Currently, DBS is approved for those patients with a diagnosis of idiopathic PD, who have had symptoms for four or more years and suffer from motor complications that are not controlled with medications. Motor complications refer to the medications not lasting as long (wearing off), levodopa induced dyskinesias (extra, abnormal and involuntary movements) and dose failures.

Individuals who would not benefit from DBS are those with atypical forms of PD, those with signs of dementia and those whose symptoms do not improve with levodopa. Depression and anxiety do not preclude someone from receiving DBS, but these should be addressed, treated and well controlled prior to proceeding.

The process of implanting DBS for patients is a lengthy process. It involves careful pre-surgical screening, two or three surgeries and many follow up programming appointments. The first step is what is called an “Off/On Test.” For this test, the patient comes to an appointment with the neurologist after not taking PD medications from the night before. The patient is then examined in this “Off” medication state. Then, the patient receives a higher than usual dose of carbidopa/levodopa and then re-examined once those take effect.

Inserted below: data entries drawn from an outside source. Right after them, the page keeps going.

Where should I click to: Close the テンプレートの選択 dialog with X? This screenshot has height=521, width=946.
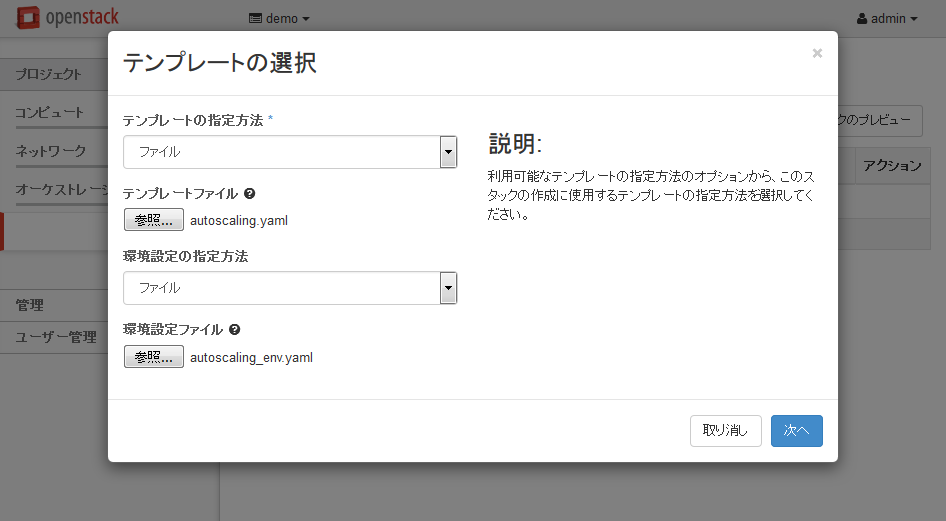click(817, 53)
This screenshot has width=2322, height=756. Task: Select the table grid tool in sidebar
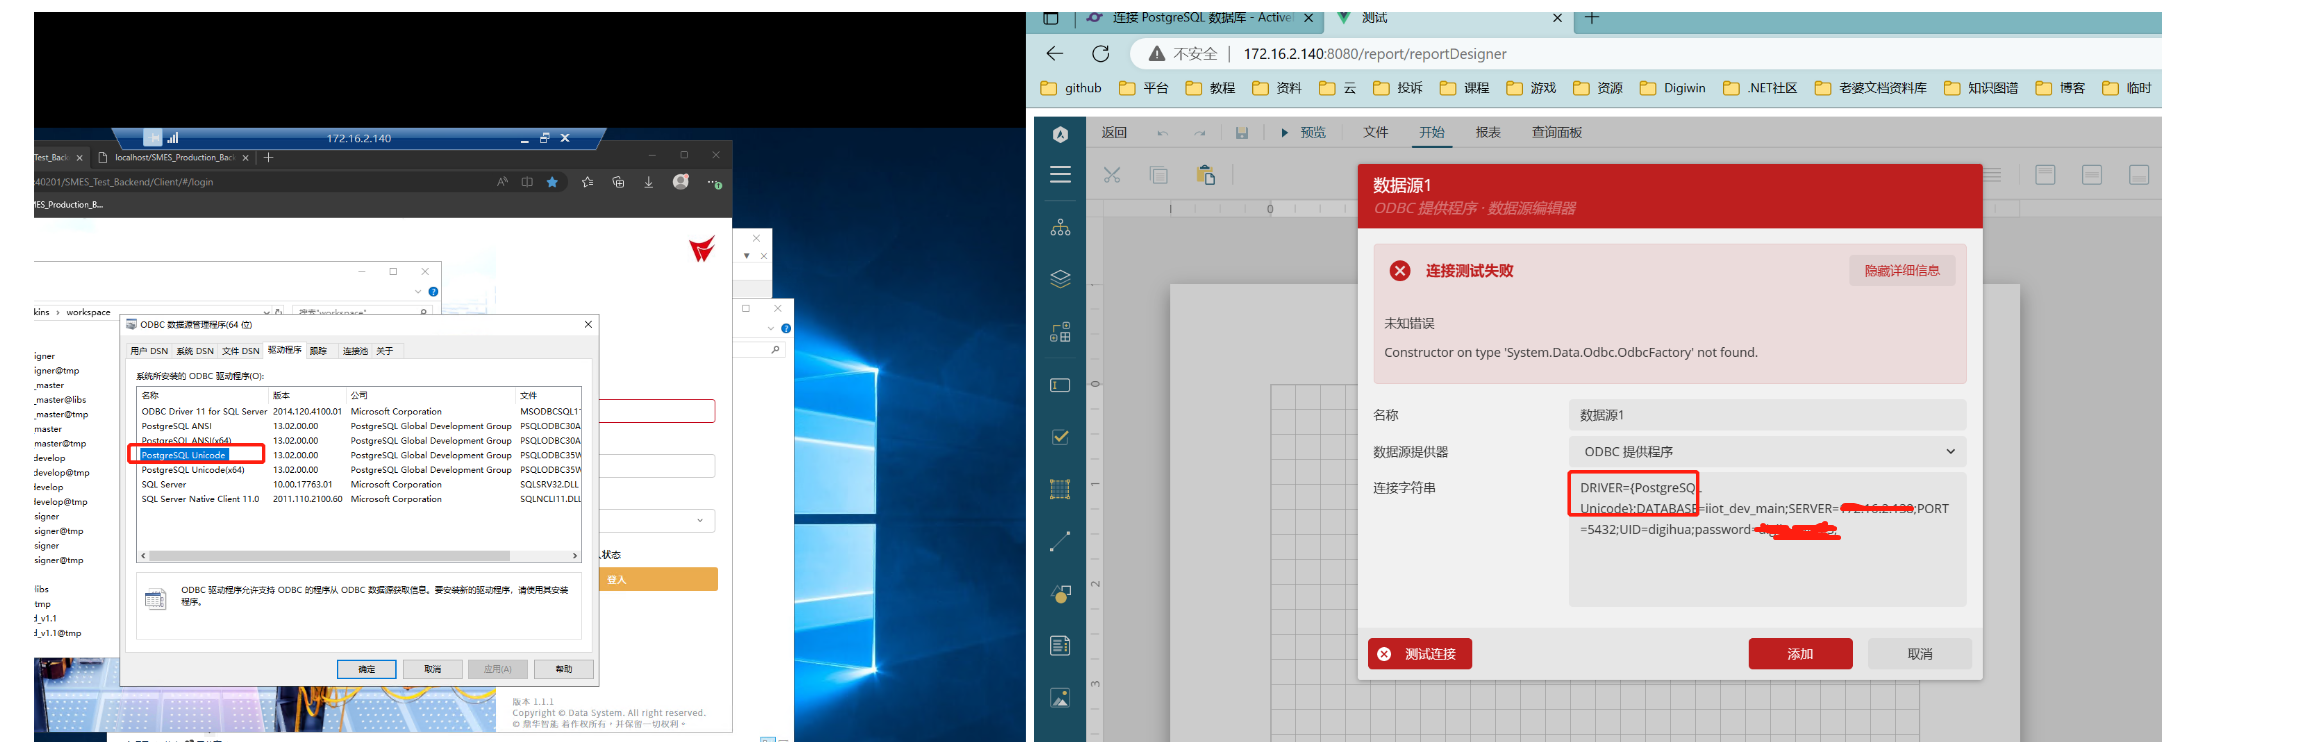pyautogui.click(x=1060, y=489)
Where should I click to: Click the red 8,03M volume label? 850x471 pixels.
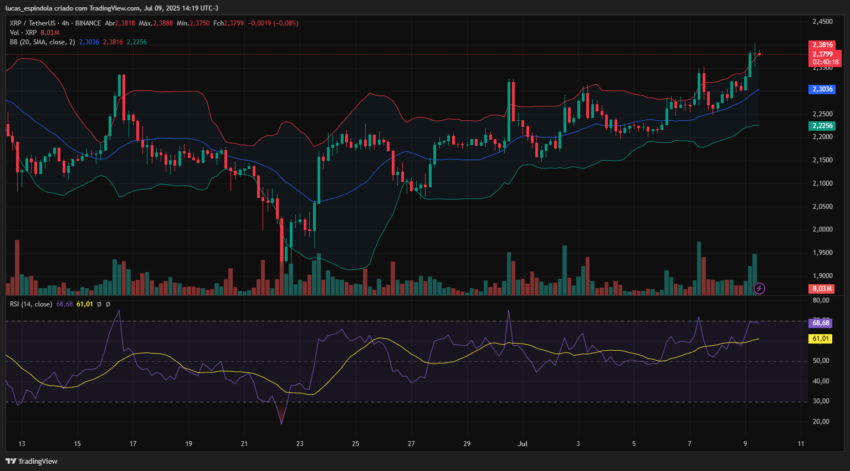822,289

The next step is to have a formal neuropsychological evaluation performed. This evaluation typically takes about a half of a day and includes extensive testing of memory, language and other cognitive abilities. Once these two preliminary evaluations are complete, most DBS centers hold a multi-disciplinary case conference to discuss these results and the patient’s candidacy for DBS surgery. If there are no contraindications to surgery, the patient will meet with the neurosurgeon who reviews the procedure and the potential risk of surgery. Often times, an additional pre-operative medical evaluation is also required to screen for other medical conditions that could pose additional surgical risks or potential complications. The patient also receives a pre-surgical MRI of the brain to assist with placement of the DBS electrodes.

Most centers perform DBS implantation in two or three individual surgeries. After the DBS device is implanted, the patient then returns to the clinic to turn the device on, typically after three or four weeks. The number of programming appointments needed varies from one patient to the next but can take 6-12 months to reach optimal settings. The battery is checked at routine follow-up appointments and depending on which device is implanted, the battery will need to be replaced from time to time.

Not all symptoms of PD will improve from DBS therapy. The general rule of thumb is if particular symptoms improve after taking carbidopa/levodopa then those symptoms can be expected to improve with DBS. The caveat to this rule are refractory tremors. Tremor in PD can often be resistant to carbidopa/levodopa, but responds well to DBS. In addition, DBS can significantly reduce problems with medication wearing off and dyskinesias. Walking difficulties in PD can be varied and complex. Some of these may respond to DBS but many do not, including balance. Therefore, patients should consult with their DBS physician prior to surgery in regard to their specific walking issues.

Symptoms that are unlikely to improve with DBS are those symptoms that worsen with levodopa, balance, memory problems, speech and swallowing difficulties. DBS can also allow the reduction of some of the PD medications, although it is not realistic to expect to stop all PD related medications after surgery.

It is important to understand that DBS is not a cure however, it is very effective at treating many motor symptoms of PD and improving quality of life.

Ryan T. Brennan, D.O. is an assistant professor in the Department of Neurology at Medical College of Wisconsin.